Estratto del documento

"""

Come si è inserito l’elemento temporale?
Viviamo nel tempo di Amazon, che raccoglie dati sulle nostre esistenze e sa esattamente quando mangiamo, cosa mangiamo, cosa compriamo al supermarket, come viviamo. E oggi, possiamo essere single o sposati, avere o non avere figli, ma la cucina è esattamente lo specchio del modo in cui viviamo. E se viviamo nel tempo di Amazon, dobbiamo da un lato guadagnare tempo attraverso l’utilizzo della tecnologia e dall’altro goderci il tempo che trascorriamo insieme.
Quali cambiamenti determina tutto questo in una cucina?

"""

Righe grezze
"""

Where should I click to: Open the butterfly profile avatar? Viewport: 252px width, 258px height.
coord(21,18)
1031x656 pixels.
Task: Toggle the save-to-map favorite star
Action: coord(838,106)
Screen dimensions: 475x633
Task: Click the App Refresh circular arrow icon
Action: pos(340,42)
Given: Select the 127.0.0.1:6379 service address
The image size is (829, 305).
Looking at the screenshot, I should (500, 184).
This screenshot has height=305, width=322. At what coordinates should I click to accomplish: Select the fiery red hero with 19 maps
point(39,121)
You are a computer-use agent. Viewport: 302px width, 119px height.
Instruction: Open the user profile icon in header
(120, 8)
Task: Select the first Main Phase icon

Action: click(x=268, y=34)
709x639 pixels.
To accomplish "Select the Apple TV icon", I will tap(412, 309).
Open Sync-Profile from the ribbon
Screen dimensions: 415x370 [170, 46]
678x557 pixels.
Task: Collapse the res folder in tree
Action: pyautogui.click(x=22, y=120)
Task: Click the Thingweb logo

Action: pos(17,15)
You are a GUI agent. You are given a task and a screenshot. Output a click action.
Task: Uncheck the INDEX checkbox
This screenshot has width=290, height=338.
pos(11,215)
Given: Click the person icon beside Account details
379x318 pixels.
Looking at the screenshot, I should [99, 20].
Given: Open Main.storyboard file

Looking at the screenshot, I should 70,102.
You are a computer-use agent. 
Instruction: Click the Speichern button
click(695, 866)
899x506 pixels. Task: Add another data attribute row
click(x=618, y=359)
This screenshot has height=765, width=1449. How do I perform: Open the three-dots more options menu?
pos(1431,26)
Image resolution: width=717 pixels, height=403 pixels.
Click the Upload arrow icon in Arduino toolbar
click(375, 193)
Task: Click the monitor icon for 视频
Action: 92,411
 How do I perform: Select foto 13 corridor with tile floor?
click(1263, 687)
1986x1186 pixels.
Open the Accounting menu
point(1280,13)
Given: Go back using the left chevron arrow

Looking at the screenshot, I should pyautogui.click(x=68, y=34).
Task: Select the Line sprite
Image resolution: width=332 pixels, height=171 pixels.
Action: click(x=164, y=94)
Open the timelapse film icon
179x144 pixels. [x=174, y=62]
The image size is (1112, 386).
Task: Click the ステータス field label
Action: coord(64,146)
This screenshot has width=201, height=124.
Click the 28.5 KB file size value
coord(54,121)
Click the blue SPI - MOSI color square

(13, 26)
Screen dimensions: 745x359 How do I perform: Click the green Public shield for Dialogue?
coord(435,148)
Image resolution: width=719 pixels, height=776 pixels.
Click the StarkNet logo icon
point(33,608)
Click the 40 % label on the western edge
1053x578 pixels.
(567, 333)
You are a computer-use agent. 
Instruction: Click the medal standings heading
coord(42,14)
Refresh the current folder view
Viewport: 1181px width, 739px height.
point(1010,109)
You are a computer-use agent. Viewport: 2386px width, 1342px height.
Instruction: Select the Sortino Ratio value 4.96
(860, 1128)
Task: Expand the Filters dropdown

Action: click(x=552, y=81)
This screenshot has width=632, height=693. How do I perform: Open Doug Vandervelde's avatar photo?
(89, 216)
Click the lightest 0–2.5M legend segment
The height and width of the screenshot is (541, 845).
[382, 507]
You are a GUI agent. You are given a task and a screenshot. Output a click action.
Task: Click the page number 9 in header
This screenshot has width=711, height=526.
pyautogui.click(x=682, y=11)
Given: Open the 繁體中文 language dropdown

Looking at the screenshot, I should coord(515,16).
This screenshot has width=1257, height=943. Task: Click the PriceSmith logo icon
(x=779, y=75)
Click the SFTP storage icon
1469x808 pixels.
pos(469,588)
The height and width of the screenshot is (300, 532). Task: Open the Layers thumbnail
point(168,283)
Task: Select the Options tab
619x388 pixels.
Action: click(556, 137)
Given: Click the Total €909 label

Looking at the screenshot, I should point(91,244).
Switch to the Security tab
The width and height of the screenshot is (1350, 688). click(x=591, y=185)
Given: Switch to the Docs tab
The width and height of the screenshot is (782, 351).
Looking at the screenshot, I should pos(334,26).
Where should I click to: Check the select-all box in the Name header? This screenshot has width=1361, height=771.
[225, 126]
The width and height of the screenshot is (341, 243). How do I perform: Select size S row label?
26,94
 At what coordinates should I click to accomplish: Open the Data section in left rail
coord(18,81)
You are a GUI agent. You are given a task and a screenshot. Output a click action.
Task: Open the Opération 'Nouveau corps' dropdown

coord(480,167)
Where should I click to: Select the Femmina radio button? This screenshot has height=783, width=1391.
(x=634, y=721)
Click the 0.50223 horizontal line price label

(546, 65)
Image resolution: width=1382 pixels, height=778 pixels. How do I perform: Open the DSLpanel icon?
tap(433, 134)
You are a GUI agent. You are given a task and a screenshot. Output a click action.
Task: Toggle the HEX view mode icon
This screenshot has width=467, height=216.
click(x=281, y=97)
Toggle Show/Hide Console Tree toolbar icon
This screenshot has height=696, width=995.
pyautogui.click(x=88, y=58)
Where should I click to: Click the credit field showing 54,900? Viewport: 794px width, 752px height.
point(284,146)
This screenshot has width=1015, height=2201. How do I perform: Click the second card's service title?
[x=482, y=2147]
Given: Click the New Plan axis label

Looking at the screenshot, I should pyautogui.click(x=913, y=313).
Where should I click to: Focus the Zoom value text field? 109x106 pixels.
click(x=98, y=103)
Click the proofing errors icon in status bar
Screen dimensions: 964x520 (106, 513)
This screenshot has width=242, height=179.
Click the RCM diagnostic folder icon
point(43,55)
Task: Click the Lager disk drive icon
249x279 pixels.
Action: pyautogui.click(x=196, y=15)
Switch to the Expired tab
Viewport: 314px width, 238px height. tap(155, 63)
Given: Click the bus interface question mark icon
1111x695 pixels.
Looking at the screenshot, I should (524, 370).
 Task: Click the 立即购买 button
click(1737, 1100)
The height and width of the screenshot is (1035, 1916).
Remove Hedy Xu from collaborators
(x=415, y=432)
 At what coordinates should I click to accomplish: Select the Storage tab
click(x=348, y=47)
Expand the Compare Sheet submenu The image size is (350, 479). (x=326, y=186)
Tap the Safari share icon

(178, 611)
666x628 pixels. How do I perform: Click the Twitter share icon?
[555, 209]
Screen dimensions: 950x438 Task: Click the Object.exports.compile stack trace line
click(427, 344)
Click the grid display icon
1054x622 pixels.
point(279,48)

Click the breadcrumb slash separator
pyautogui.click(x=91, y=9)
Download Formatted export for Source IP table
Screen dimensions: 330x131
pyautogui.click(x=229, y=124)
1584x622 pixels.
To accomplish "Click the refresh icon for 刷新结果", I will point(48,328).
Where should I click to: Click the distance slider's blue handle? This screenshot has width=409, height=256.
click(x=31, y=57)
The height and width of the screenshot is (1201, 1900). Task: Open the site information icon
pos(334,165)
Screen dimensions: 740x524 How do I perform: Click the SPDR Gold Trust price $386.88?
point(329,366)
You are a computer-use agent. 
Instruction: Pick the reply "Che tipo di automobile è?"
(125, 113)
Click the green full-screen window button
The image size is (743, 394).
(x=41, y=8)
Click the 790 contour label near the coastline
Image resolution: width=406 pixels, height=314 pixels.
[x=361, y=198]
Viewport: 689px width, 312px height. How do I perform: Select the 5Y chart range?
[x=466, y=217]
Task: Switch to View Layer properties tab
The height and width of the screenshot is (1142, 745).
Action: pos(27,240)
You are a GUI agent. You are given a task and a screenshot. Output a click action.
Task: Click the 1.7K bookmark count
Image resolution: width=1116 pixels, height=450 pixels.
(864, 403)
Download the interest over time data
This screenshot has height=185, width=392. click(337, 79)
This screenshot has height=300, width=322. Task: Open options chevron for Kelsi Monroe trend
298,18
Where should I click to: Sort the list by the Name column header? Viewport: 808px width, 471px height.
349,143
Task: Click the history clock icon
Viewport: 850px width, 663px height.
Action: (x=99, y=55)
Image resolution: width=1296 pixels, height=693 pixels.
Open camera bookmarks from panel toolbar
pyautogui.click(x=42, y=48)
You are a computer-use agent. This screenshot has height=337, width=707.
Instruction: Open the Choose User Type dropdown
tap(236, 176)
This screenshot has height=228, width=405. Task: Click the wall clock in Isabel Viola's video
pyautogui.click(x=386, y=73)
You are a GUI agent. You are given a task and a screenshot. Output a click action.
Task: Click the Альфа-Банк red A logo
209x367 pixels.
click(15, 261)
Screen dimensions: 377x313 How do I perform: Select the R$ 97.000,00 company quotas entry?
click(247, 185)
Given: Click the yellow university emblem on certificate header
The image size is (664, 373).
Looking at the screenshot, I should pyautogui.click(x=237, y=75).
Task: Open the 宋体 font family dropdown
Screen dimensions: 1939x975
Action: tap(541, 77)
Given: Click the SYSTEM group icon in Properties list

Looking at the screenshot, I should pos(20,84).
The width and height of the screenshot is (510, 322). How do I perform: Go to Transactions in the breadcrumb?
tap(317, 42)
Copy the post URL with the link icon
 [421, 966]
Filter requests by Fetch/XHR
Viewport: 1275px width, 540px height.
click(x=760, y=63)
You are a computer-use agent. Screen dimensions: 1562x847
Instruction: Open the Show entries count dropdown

"""

Problemi da risolvere
A - Riassumi in due frasi il brano sulla cucina.
B - Elenca tutto ciò che, secondo il brano sulla cucina, Amazon sa di noi.
C - Prosegui, per favore, il brano sulla cucina dal punto in cui si interrompe.

In risposta
A - Viviamo nel tempo di Amazon, che raccoglie dati sulle nostre esistenze e sa quando e cosa mangiamo, cosa compriamo al supermarket e come viviamo. Che si sia single o sposati, con o senza figli, la cucina è lo specchio del modo in cui viviamo, e in questo tempo dobbiamo guadagnare tempo grazie alla tecnologia e goderci quello che trascorriamo insieme.

B -
- quando mangiamo
- cosa mangiamo
- cosa compriamo al supermarket
- come viviamo

C -
Oggi una cucina, per come la concepiamo noi, non è soltanto una soluzione di arredamento, è un ambiente dove assaporare la qualità dei momenti condivisi. L’hotspot non è più il piano cottura davanti al quale si posiziona chi cucina, ma è la preparazione in sé, che contempla la conoscenza del buon cibo, il cucinare come un atto di comunicazione. Quando si taglia un pomodoro e una mozzarella, ciò che conta non è più solo l’atto di tagliare, è l’apprezzamento di un pomodoro di qualità e una buona mozzarella di bufala, è lo scambio di tempo disponibile tra due persone.
Siamo all’addio delle esibizioni domestiche di chef blasonati?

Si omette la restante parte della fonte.